Passage shown
↓
Anasazi [5] is an eigensolver framework in the Trilinos project [14] . This framework implements block extension of multiple eigensolver algorithms such as Block Krylov-Schur [29] , Block Davidson [4] and LOBPCG [4] . This is a very flexible framework that allows users to redefine sparse matrix dense matrix multiplication and dense matrix operations. By default, Anasazi uses the matrix implementations in Trilinos that runs in distributed memory.
Intel Math Kernel Library [26] is an efficient and parallel linear algebra library with matrix operations specifically optimized for Intel platforms. It provides an efficient sparse matrix multiplication optimized for regular sparse matrices. In contrast, our sparse matrix multiplication optimizes for power-law graphs with near-random vertex connection.
SPARSE MATRIX MULTIPLICATION
Sparse matrix multiplication leads to many random memory accesses and its performance is usually limited by random memory performance of DRAM. We perform sparse matrix multiplication in semi-external memory (SEM) to scale to a sparse matrix with billions of rows and columns. This strategy enables nearly in-memory performance while achieving scalability in proportion to the ratio of non-zero entries to rows or columns in the sparse matrix.
Semi-external memory
Our definition of semi-external memory for sparse matrix multiplication keeps the sparse matrix on SSDs and the input dense matrix or some columns of the input dense matrix in memory. During the computation, we stream data in the sparse matrix from SSDs to maximize I/O throughput.
There are two options for keeping the output dense matrix. In applications such as PageRank and many other graph algorithms, dense matrices have only a few columns, so we can keep the output dense matrix in memory for many machines. If a machine has insufficient memory to keep the output dense matrix, we can stream the output dense matrix to SSDs or to the subsequent computation to reduce memory consumption and potentially I/O as well.
↑
Given data
↓
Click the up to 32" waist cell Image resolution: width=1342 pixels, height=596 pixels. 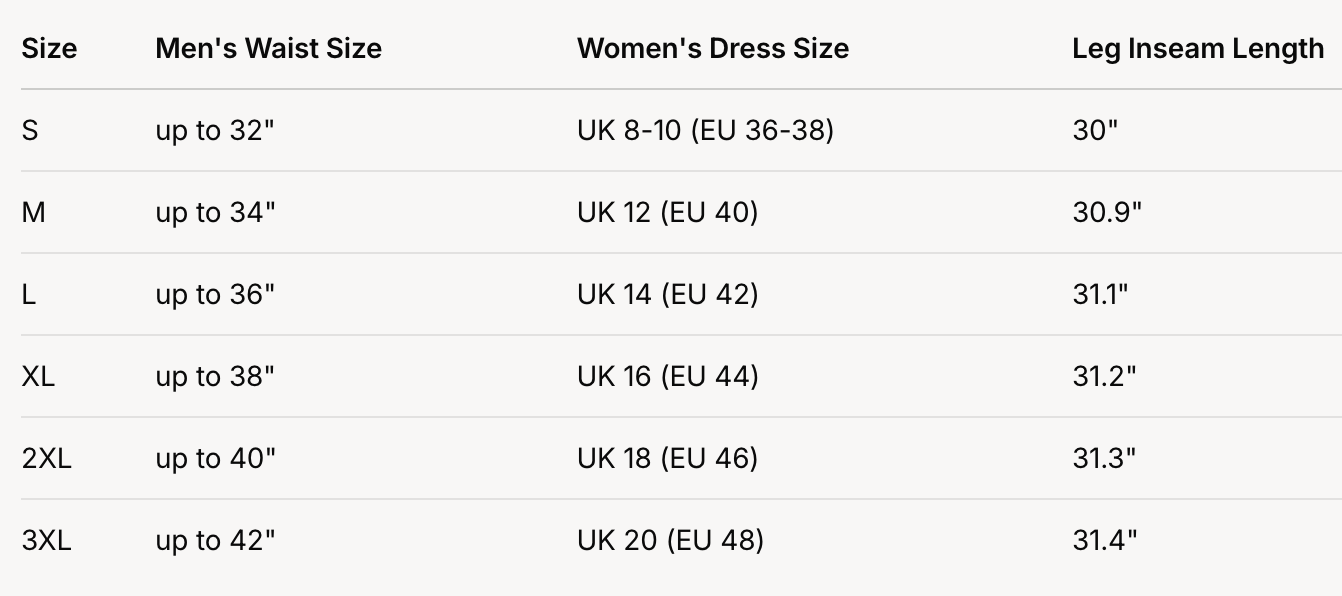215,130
↑
↓
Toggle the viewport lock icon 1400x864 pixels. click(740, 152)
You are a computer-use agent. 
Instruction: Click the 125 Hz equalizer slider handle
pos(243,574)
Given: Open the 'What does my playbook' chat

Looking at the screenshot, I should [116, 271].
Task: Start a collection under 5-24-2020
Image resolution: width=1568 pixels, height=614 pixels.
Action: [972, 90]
↑
Tasks
1. Name every eigensolver algorithm that the passage on sparse matrix multiplication says Anasazi implements in block form.
2. Write the next part of the passage on sparse matrix multiplication in semi-external memory, picking up after its final sentence.
The data come from a different source than the passage on sparse matrix multiplication.

Outputs by task
1. Block Krylov-Schur, Block Davidson, LOBPCG

2.
In some applications such as non-negative matrix factorization (Section 4), even the input dense matrix cannot fit in memory. In this case, we partition the input dense matrix vertically so that each partition has complete columns of the original input dense matrix and can fit in memory. Each vertical partition stores elements in the row-major order to increase data locality. For each partition, we perform sparse matrix multiplication in semi-external memory as before and stream the output matrix to SSDs.
Sparse matrix format
To support efficient sparse matrix multiplication in semiexternal memory, we need to use an alternative format for sparse matrices to increase CPU cache hits and reduce the amount of data read from SSDs. The state-of-art numeric libraries store a sparse matrix in compressed row storage (CSR) or compressed column storage (CSC) format. However, these formats incur many CPU cache misses in sparse matrix multiplication on real-world graphs due to nearly random vertex connection. They also require a relatively large storage size. For a sparse matrix with billions of nonzero entries, we have to use eight bytes to store the row and column indices. For SEM sparse matrix multiplication, SSDs may become the bottleneck if a sparse matrix has a large storage size.
To increase CPU cache hits, we deploy cache blocking [15] and store non-zero entries of a sparse matrix in tiles ( Figure  1 ). When a tile is small, the rows from the input and out- put dense matrices involved in the multiplication with the tile are always kept in the CPU cache during the computation. The optimal tile size should fill the CPU cache with the rows of the dense matrices involved in the multiplication with the tile and is affected by the number of columns of the dense matrices, specified by applications. Instead of generating a sparse matrix with different tile sizes optimized for different numbers of columns in the dense matrices, we use a relatively small tile size and rely on the runtime system to optimize for different numbers of columns (Section 3.4). However, a small tile size potentially increases the storage size of the sparse matrix. In semi-external memory, the dense matrices usually have a very small number of columns in sparse matrix multiplication. Therefore, we use the tile size of 16K × 16K by default to balance the matrix storage size and the adaptibility to different numbers of columns.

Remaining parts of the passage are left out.